Mount Berry Trail

The section of a SPLOST-funded Mount Berry Trail will start on the left side of the river, just above the railroad trestle where Little Dry Creek empties into the Oostanaula. / Google Earth image

Spriggs Construction crews started the process of building the new Mount Berry Trail on the western flank of the Oostanaula River last week.

Berry College Director of Environmental Compliance and Sustainability Eddie Elsberry said the college now has a first draft of plans to connect the campus to the river trail but does not have a timetable for construction.
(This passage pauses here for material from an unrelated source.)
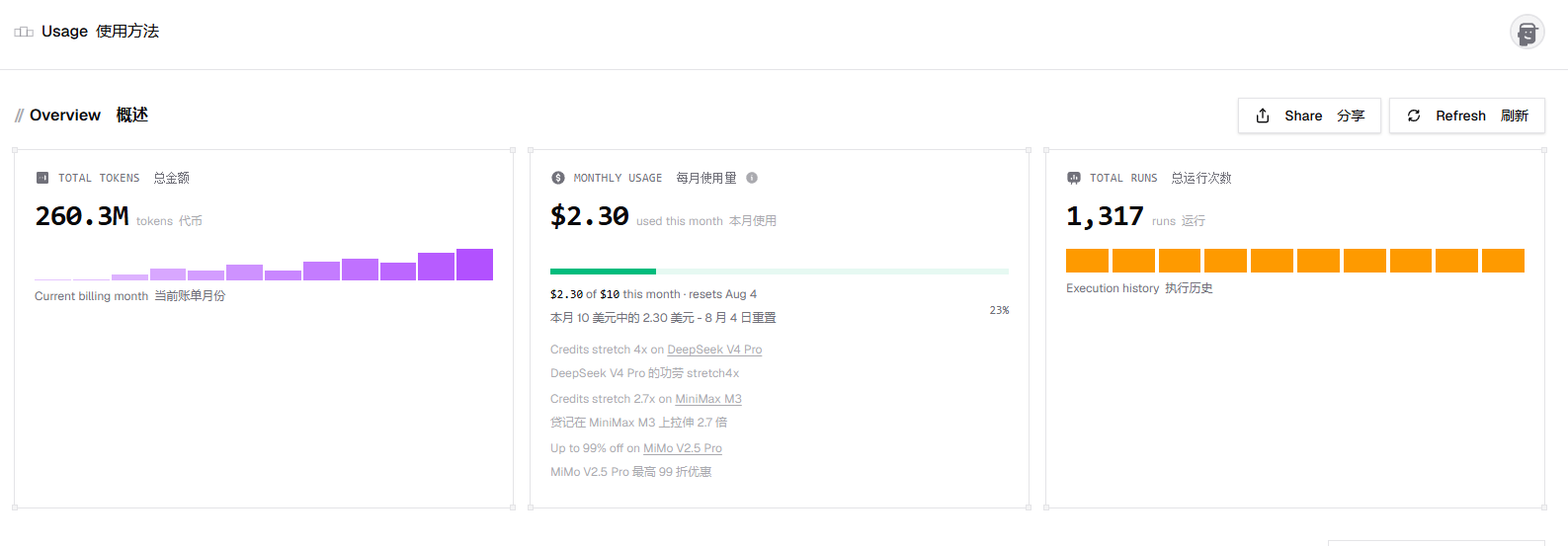This screenshot has height=546, width=1568.
Task: Open the DeepSeek V4 Pro link
Action: coord(714,350)
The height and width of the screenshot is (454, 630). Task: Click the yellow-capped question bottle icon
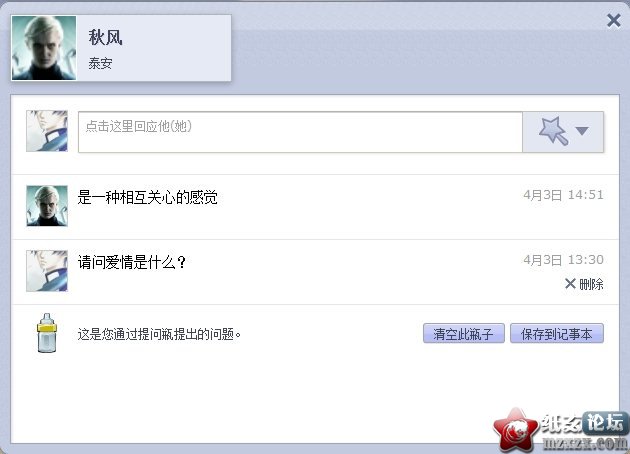pos(47,333)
The trail project, funded by the 2013 SPLOST package, runs from behind the U.S. post office along the river to where Big Dry Creek dumps into the Oostanaula. A second phase of the trail will ultimately cross Big Dry Creek and link up with the Armuchee Connector and tie back into the trail system on the opposite side of the river.
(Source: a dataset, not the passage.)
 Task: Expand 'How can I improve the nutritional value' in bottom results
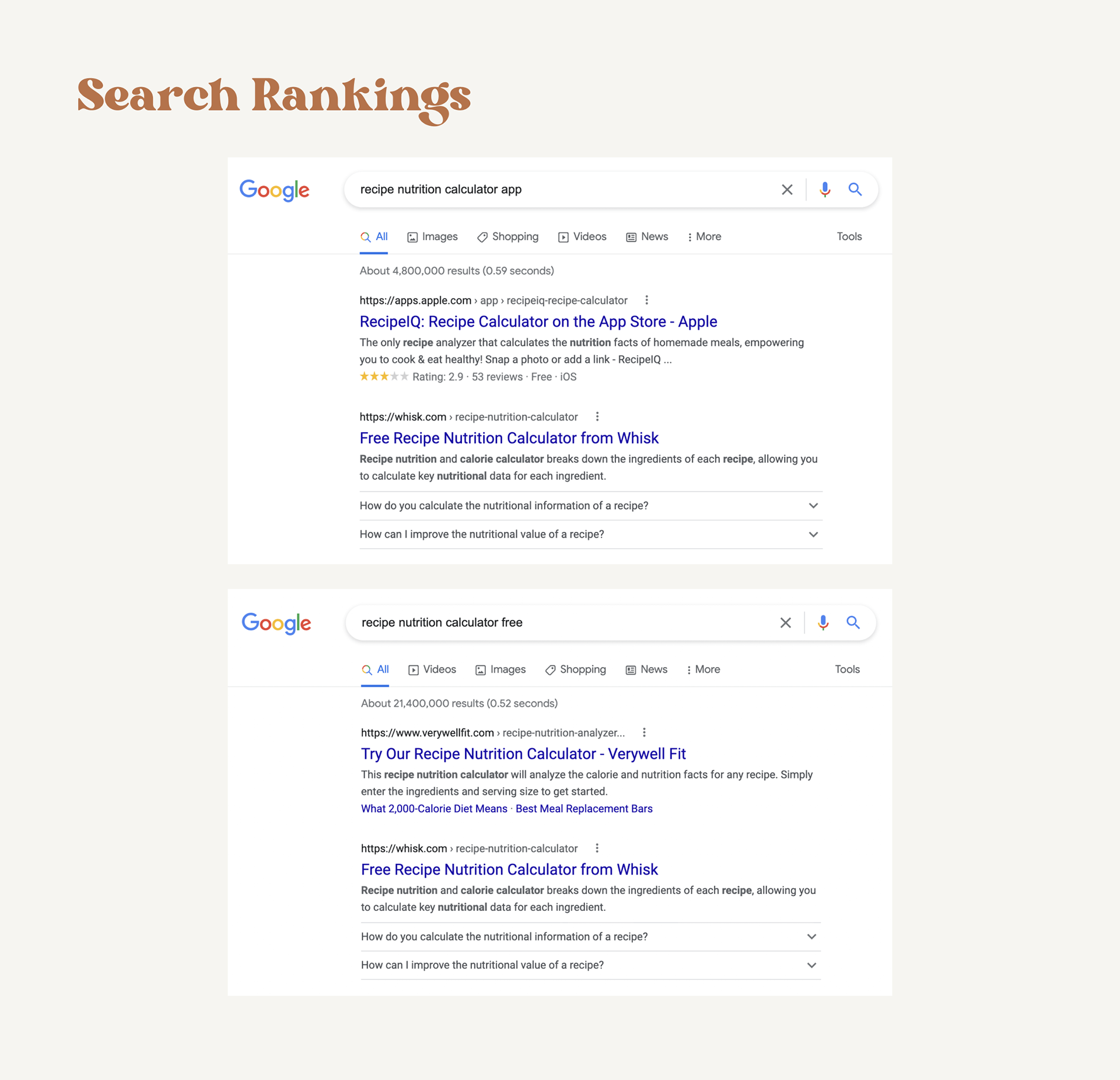[x=591, y=965]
Spriggs' was the lowest of six bids submitted for the project at $466.369.60.

A trail head will be located near the cul-de-sac on Coligni Way behind the post office.

We definitely want the trail to come to berry and Berry to connect to the trail," Elsberry said. The college however, has not determined when its approximately half mile long approach to the trail would be built.
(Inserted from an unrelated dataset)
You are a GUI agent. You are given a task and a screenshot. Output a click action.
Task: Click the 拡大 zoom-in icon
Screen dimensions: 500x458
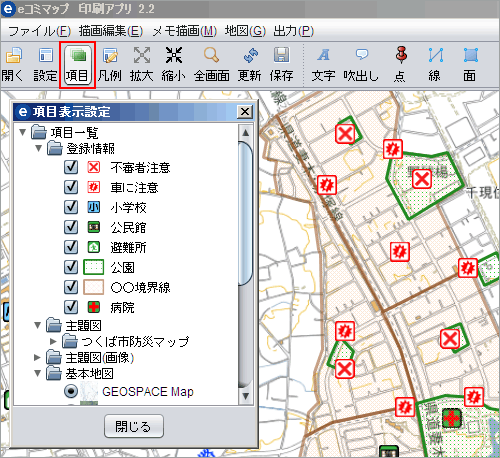pos(142,55)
He said there will be one interesting wrinkle to the trail where it goes under the Georgia Loop 1 bridge, and will have gates that will permit Berry to access the trail to move cattle from pastures on the north side of the highway to the area where Elsberry called the Oak Hill bottoms.

"There will be signs out that that will tell folks the trail may be closed for maybe 30 minutes to let us push the cattle from one pasture to another," Esberry said.

Until Floyd County gets a green light from Norfolk Southern to go under its trestle over the Oostanaula from Ridge Ferry Park, the Mount Berry Trail will not be linked to the rest of the trail system. Floyd County manager Jamie McCord is hoping that green light will come soon so that the county can tap into the $400,000 in transportation funds administered by the Georgia DOT for the project that have been earmarked for close to a decade, but never allocated.